Low-Cost Airlines Confront National Carriers In Africa

Low-Cost Airlines Confront National Carriers In Africa

From Reuters Via Sunday Times

Before Fastjet launched low-cost flights between Harare and Dar es Salaam last year, Zimbabwean businessman Jonathan Jabangwe had to brave a hair-raising, three day bus journey to meet his clients in Tanzania.

Fastjet is among a wave of low-cost airlines launching or expanding operations in Africa as they seek to capture middle-income travellers who are tired of dangerous road journeys but cannot afford major international carriers.

The new airlines hope to undercut larger carriers by offering “no frills” services, replicating a model pioneered by European airlines like Easyjet and Ryanair.

Where low-cost routes have opened in Africa, prices have dropped by around 40 percent and passenger numbers have risen by almost half, a study by consultants Intervistas showed.

“It makes a big difference to me. The roads are very slow and you take your life into your own hands,” Jabangwe told Reuters as he queued to catch a flight from Johannesburg.

“Why aren’t these flights all over Africa? With the global economic situation, every dollar counts.”

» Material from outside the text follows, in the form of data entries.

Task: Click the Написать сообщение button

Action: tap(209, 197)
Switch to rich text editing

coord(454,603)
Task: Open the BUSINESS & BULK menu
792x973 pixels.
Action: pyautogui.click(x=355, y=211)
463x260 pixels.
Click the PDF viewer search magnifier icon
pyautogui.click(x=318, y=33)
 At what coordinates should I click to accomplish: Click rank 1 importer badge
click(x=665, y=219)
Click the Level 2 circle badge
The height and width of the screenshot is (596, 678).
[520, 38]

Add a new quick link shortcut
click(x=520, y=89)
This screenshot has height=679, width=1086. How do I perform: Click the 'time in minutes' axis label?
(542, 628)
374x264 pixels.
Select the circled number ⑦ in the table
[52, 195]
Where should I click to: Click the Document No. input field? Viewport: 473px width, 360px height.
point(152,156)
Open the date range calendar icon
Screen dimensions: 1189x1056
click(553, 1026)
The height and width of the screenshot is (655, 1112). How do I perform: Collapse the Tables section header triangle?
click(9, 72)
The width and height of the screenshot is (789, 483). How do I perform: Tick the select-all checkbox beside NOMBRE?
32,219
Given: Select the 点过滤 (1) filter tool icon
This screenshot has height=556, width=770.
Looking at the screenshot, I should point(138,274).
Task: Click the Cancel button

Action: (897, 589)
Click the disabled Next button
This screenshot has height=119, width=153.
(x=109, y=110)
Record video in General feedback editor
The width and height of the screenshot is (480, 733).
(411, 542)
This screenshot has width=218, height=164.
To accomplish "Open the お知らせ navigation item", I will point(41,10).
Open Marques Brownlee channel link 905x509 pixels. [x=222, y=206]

Africa’s aviation industry is growing at 4.7 percent, faster than any other region and passenger numbers are expected to double to 300 million in the next two decades, according to the International Air Transport Association (IATA).

Growth is, however, off a very low base and widespread expansion of low-cost aviation is hampered by government protectionism, high taxes and stringent regulation.

An “open skies” agreement, similar to the EU pact agreed in the 1990s that led to a boom in low-cost air travel, was signed 28 years ago but has never been properly implemented.

Low-cost airlines say governments block competitors from flying international routes to protect state-owned airlines like Kenya Airways, South African Airways (SAA) and Ethiopian Airlines.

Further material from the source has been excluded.